For the 14th year in succession, dbnAudile have installed the technical infrastructure for the Sacha Lord/Sam Kandel promoted Warehouse Project pop-up, through its various venues in Manchester.
Originally working under separate guises, before dbn Lighting merged with Audile, the technology specialists recently put in infrastructure at the Project’s latest home, the 10,000 capacity Mayfield Depot, which sits adjacent to Manchester’s Piccadilly Station; this includes large quantities of GLP X4 Bar 20 battens and JDC1 hybrid strobes in the main room for the four-month season which runs until January 2020.
Starting life at the old Boddington’s Brewery, the event now sees high-profile dance acts including MK, Diplo, Disclosure, Aphex Twin, Soul II Soul and Hacienda Classical performing under a lighting rig designed by dbnAudile director, Pete Robinson.
He says the venue is a popular choice. “When I asked what the load limit was, since we had designed 2-tonne rigging brackets, I was told not to worry as directly overhead there were two platforms which would take 100-tonne trains each, as the building had originally been a freight depot for Mayfield Station!”

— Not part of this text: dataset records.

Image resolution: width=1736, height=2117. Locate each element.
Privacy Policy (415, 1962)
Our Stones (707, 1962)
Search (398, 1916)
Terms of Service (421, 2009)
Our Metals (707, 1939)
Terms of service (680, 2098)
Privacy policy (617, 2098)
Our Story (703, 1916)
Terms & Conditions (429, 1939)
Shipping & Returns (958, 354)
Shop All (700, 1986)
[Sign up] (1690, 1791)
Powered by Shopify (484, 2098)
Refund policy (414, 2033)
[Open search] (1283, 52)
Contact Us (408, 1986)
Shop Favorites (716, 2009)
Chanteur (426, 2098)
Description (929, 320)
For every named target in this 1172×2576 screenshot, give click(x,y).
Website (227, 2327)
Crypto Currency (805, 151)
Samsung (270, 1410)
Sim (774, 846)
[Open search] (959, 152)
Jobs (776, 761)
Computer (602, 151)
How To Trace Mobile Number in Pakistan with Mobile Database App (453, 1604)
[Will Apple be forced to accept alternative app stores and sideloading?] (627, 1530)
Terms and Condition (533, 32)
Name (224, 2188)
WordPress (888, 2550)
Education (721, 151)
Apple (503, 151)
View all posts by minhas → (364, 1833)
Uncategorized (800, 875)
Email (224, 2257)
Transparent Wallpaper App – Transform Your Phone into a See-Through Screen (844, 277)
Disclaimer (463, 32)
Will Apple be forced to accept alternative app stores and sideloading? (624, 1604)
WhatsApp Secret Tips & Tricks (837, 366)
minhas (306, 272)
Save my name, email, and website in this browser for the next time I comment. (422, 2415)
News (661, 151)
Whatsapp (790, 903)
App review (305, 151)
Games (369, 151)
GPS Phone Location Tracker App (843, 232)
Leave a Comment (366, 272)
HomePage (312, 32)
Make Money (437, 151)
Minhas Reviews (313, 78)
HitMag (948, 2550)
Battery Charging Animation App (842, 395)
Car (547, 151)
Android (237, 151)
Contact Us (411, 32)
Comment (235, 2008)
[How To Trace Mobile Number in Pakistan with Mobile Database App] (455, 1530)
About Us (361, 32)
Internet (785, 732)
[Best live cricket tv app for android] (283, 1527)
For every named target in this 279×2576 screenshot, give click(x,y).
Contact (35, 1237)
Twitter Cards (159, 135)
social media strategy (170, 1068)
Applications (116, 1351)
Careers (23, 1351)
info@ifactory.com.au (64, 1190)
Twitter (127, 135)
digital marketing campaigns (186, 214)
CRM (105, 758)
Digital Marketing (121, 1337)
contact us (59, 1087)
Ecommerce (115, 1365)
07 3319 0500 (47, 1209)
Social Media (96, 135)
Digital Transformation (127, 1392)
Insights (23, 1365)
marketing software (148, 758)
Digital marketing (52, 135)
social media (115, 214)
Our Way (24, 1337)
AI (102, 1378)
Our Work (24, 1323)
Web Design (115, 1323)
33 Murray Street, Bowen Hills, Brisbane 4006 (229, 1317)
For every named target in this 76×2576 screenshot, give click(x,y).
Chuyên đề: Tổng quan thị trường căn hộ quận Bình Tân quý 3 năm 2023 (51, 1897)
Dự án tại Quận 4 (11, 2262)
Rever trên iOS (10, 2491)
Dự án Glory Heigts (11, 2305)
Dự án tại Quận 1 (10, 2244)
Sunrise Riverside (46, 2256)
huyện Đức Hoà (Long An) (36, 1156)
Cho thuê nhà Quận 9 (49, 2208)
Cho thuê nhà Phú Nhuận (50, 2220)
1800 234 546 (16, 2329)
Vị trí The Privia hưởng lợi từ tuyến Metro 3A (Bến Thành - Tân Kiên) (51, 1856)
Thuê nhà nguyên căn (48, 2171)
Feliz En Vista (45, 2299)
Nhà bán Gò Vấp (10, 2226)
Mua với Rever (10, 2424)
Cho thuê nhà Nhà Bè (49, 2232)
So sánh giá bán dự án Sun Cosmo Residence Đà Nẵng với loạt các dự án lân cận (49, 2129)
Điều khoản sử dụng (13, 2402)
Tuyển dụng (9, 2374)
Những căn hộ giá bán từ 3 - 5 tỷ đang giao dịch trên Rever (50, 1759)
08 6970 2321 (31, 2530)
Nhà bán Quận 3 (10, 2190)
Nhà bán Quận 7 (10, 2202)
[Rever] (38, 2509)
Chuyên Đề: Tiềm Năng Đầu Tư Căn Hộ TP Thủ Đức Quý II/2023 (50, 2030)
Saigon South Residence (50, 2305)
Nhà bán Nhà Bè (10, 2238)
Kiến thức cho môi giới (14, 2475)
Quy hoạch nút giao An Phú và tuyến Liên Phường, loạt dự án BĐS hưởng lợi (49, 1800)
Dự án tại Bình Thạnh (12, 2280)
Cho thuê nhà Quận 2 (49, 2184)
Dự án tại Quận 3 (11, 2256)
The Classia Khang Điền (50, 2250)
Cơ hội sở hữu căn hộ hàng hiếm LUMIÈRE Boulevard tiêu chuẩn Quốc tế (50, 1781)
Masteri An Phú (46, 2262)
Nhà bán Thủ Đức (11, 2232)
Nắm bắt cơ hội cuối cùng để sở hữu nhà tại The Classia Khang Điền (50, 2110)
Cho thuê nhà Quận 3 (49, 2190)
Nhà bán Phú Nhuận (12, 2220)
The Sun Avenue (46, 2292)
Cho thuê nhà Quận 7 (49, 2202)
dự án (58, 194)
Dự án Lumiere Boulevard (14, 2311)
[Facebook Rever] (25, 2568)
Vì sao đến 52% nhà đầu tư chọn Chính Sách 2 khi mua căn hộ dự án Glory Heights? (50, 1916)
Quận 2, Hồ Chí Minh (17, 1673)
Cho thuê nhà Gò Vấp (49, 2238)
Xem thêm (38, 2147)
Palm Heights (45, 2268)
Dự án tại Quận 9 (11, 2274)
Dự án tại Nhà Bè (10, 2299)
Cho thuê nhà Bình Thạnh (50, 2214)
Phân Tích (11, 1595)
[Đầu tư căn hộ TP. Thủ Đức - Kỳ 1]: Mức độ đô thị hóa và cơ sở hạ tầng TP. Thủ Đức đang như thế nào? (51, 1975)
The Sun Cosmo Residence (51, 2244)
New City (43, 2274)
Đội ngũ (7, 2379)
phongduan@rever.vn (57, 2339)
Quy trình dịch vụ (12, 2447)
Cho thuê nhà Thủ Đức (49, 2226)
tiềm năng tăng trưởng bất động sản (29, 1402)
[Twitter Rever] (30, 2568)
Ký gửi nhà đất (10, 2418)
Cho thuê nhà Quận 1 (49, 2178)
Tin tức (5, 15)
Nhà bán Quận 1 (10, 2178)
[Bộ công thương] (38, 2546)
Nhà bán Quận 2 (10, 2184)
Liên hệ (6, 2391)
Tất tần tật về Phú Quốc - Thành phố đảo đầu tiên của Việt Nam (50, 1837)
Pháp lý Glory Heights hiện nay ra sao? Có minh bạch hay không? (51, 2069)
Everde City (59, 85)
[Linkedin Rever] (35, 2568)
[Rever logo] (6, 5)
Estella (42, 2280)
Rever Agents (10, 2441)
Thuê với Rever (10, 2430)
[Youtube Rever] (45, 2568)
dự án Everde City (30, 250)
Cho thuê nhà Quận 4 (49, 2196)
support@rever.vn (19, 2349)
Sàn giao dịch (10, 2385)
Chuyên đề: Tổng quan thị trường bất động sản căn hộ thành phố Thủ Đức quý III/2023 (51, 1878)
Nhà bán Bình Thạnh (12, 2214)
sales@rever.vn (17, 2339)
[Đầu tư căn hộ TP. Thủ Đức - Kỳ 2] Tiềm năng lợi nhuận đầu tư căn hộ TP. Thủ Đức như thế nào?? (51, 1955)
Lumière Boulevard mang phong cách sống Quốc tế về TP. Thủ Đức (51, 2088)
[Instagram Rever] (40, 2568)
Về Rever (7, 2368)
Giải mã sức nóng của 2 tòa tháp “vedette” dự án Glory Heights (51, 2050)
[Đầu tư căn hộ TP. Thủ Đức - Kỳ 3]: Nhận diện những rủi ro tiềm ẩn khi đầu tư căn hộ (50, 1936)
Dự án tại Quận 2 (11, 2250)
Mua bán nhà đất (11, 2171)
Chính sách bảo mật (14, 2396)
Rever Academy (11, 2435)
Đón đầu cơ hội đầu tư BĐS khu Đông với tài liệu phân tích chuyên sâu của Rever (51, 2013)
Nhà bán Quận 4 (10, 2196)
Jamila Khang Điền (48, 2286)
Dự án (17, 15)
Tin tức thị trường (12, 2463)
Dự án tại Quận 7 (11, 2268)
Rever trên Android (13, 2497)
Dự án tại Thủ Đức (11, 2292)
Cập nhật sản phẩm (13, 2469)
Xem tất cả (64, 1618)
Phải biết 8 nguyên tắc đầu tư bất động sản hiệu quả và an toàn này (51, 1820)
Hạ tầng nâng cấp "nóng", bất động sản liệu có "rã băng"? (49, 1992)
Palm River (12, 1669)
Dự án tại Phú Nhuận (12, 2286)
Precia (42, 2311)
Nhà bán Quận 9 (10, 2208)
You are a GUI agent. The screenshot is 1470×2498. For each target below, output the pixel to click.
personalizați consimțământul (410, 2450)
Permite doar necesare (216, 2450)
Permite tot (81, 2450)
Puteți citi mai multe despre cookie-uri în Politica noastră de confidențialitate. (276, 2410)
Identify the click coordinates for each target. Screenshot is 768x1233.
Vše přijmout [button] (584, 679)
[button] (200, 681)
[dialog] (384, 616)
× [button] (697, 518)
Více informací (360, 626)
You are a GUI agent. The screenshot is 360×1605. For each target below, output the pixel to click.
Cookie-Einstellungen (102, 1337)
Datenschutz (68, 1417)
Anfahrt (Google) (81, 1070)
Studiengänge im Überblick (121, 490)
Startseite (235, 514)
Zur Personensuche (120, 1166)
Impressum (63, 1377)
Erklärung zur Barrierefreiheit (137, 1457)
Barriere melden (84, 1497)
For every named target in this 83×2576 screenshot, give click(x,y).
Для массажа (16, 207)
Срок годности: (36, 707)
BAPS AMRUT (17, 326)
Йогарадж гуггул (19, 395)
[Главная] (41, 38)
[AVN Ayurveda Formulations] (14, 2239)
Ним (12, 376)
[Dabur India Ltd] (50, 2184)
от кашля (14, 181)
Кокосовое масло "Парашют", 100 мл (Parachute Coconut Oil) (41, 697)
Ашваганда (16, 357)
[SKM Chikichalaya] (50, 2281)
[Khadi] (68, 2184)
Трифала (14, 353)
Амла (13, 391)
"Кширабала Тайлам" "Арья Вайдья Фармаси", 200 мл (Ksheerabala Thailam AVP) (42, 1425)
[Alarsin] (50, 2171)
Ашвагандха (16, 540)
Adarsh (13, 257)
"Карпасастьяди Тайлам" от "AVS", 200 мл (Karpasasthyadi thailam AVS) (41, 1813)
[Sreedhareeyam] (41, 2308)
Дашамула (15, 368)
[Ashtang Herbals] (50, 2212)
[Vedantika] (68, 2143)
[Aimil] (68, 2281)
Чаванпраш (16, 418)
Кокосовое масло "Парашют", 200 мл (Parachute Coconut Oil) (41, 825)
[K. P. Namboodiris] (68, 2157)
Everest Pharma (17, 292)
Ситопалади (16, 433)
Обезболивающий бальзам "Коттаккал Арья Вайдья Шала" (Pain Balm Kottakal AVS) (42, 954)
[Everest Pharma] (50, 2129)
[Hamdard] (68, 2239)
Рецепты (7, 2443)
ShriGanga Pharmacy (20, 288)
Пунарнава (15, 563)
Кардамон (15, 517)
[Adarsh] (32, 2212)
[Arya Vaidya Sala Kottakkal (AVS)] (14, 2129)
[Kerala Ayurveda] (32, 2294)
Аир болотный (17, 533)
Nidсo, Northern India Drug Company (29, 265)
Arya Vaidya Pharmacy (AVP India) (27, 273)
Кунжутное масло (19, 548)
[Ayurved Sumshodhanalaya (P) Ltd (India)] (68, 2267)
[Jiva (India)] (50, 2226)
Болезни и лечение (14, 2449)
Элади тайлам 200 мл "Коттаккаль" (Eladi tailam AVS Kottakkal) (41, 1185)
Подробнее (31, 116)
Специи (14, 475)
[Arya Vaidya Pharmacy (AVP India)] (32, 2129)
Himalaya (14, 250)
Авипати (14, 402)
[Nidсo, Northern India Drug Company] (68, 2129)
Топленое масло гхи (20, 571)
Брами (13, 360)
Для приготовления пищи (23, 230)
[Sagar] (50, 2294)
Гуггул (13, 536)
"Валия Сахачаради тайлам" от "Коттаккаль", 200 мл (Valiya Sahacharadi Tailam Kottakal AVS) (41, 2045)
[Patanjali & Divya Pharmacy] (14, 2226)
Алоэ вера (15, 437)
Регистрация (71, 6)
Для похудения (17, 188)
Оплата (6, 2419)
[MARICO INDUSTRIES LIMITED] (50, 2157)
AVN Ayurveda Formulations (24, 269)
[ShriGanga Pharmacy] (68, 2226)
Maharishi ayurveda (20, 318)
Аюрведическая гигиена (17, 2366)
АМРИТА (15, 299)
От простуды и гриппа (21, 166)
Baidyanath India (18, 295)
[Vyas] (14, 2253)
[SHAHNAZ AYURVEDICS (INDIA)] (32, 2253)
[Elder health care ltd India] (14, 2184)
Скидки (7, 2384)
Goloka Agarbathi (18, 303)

He continued, “We did a one-off event in this space last year as part of the Manchester International Festival and lighting designer Stuart Bailes suggested we use X4 Bars. This worked so well that when we came back here we decided to use them again, and this time have upped the quantity to 52 X4 Bar 20s.”At the same time they acquired 32 JDC1s, which have also been pressed into service.
dbnAudile have also incorporated the fixtures on festival rigs in the past, such as Parklife, for Sacha Lord, who has now had the title of Greater Manchester’s first ‘night tsar’ conferred upon him. “We have a sweepstake at festivals to see how many different combinations of Bars and JDC1s that can be used in every floor pack.” This speaks volumes of their versatility, he says.
For the Warehouse Project, all the X4 Bar 20s are mounted on vertical trusses. “The main space has pillars throughout the venue and each supports a pair of Bars, hung one above the other. The remaining eight are positioned at the same height at the back of the stage behind the semi-transparent LED screen,” says Robinson.
“Our house style is quite dark and based around a limited color palette, mainly blue and red with cool and warm whites, all of which the X4 Bars deliver at appropriate brightness and with a genuine tungsten feel. The Bars are run in 89-channel single pixel high resolution mode and so frequently get mapped. Most weekends we have visiting LDs coming with the artists and finding different creative ways of using them. It’s rare that they aren’t familiar with both the Bars and JDC1.”
As each of the trusses occupies half a DMX universe (or two pillars to a single universe) the JDC1s are run in the normal, less hungry 23-channel mode.
Pete Robinson is extremely complimentary about these hybrid strobes. “I first saw them at PLASA and while they seemed ‘nice’ I wasn’t sure then how I was going to justify the spend. But having seen them since at shows, and now in our venue, they are out of this world, so bright and full of interesting tricks.”
And he believes that having ‘tricks’ up their sleeve is the key to a successful lighting fixture. “After that you need versatility so it’s not a one-trick pony. These two GLP fixtures have a genuine piece of the market, and you see people using them in so many different ways.”
As a result, the Friday and Saturday nights are going “almost better than we could have hoped”, he says. “Response to the venue, and how the design looks, have been fantastic. The customer experience is good and every visiting artist’s technical team have been complimentary. We have seen the smallest amount of floor packages and extra kit being brought in as [techs] have said ‘We don’t need anything else’.”
In addition to designing the rig Pete Robinson also project managed, supported by production technician Dale Wilson and house LX operator Colm Whaley.